→ ASSIGNMENT: From the records below, copy out each line that has the word "agent".

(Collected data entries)
* * * * *

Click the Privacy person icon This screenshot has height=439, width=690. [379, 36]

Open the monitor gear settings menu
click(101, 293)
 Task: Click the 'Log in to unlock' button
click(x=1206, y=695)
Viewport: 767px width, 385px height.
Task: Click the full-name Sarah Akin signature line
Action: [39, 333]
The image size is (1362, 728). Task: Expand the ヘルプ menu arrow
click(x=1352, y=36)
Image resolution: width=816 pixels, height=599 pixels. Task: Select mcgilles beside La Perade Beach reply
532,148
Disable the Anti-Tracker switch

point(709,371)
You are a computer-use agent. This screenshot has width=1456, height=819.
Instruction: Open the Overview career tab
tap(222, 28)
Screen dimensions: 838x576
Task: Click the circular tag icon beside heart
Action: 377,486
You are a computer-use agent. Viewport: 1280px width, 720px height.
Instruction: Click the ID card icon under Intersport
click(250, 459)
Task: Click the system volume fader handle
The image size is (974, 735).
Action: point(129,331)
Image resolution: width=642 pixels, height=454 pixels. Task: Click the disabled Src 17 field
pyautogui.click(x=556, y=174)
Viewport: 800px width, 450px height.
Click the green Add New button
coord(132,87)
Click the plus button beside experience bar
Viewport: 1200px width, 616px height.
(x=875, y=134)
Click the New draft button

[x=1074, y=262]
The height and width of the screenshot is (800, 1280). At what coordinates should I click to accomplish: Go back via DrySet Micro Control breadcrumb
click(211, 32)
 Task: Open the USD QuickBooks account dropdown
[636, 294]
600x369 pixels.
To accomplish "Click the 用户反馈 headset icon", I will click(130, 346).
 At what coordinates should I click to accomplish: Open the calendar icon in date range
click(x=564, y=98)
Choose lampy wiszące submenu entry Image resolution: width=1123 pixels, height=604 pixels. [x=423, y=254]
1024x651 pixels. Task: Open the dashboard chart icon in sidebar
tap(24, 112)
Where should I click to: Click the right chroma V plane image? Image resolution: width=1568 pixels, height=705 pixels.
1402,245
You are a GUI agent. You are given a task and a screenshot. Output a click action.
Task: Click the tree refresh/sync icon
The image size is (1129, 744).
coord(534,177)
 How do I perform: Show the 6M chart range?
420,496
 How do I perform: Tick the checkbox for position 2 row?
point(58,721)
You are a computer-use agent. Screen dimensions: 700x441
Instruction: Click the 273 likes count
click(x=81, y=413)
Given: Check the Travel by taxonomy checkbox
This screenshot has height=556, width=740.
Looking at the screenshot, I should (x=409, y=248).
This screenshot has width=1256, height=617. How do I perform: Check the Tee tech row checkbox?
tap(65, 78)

* * * * *

→ SOLUTION TO THIS PROBLEM:
You are a computer-use agent. This screenshot has width=1456, height=819.
You are a computer-use agent. Viewport: 1280px width, 720px height.
You are a GUI agent. You are given a task and a screenshot. Output a click action.
You are a computer-use agent. Screen dimensions: 700x441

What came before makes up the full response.